Gearhead’s delight: new camera shakedown
In the interest of having a decent backup camera for a forthcoming trip to Utah (leaving next Saturday!), I purchased a Sony RX100 point & shoot. Because every good Boy Scout photographer (“Be Prepared”) needs a backup – right?
This selection went against my well-established Canon bias, primarily because of the excellent user reviews the little Sony has received. The combination of its clever engineering — which incorporates a large(ish) sensor in a shirt-pocket-sized package — and its (relatively) fast Zeiss optics sealed the deal.
The problem, of course, is that I am forced to learn a new user interface in order to get the most out of the camera: Shooting in Auto mode is never an option. Learning curves are not something I relish, but what the heck — it’s all in the interest of improving my photographic expeditioning experience.

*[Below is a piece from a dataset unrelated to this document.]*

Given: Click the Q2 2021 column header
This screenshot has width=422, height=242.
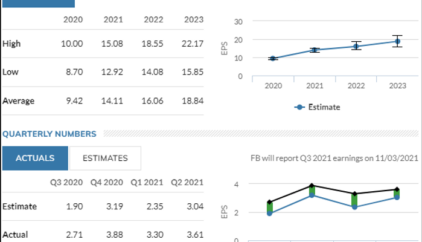Looking at the screenshot, I should (185, 182).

(Besides, I just LOVE getting ahold of new gear!)
This little gem boasts a 20+ megapixel native resolution, full manual controls and a variety of cool features, including an auto HDR feature that snaps three pictures in rapid sequence with one depression of the shutter. Oh yeah, and it records video in full HD too, with a dedicated button for just that purpose. (Handy to have when that UFO lands in your back yard unannounced. I’m waiting…)

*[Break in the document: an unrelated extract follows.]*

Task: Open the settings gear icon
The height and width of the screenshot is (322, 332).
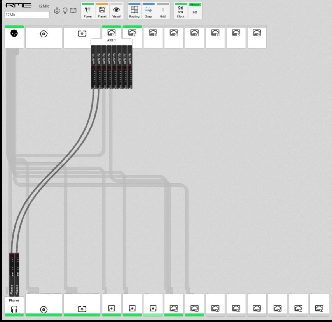Action: point(57,11)
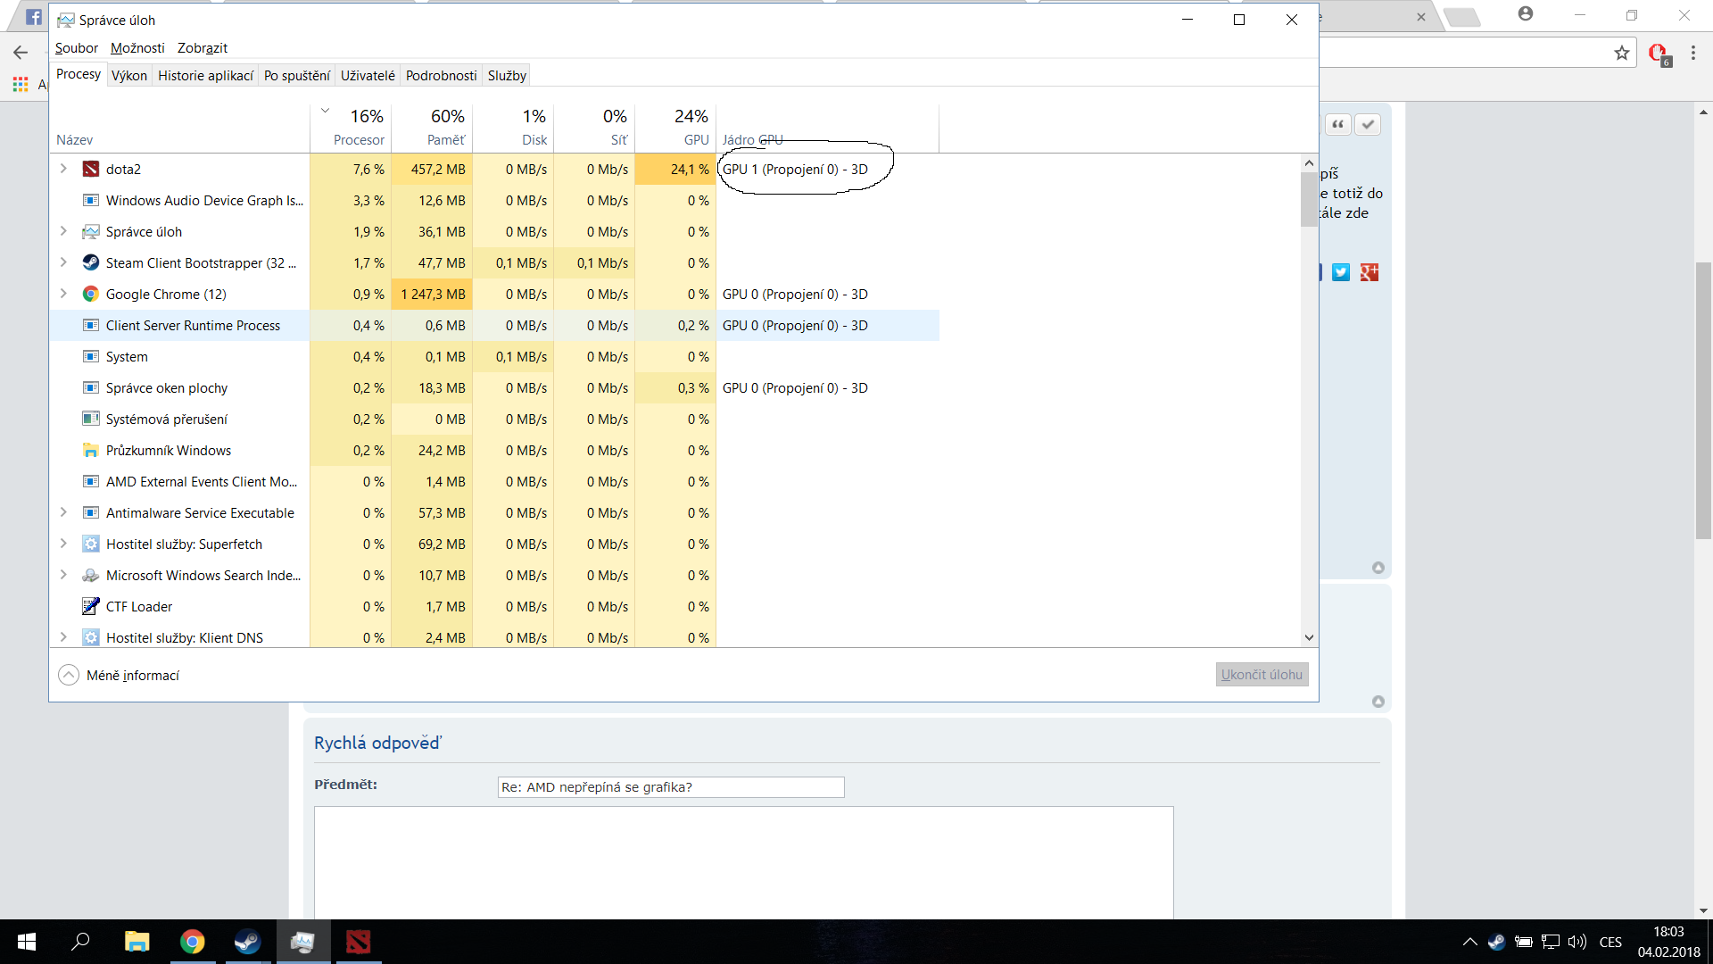
Task: Click the process list scrollbar thumb
Action: (x=1309, y=199)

It turned cool and cloudy in Dallas this weekend, so instead of heading to the State Fair of Texas as I’d originally planned, I hiked down to the bike trail construction site below Flag Pole Hill and snapped away. These photos represent the cream of the resulting image crop, all shot as .jpgs because at present Lightroom does not yet support the proprietary RAW files Sony unfortunately decided to incorporate in the programming — damn their eyes!
Filtration and levels/saturation tweaking were done in Photoshop – since there was no intention of producing prints from these files, I was not concerned with mangling pixels.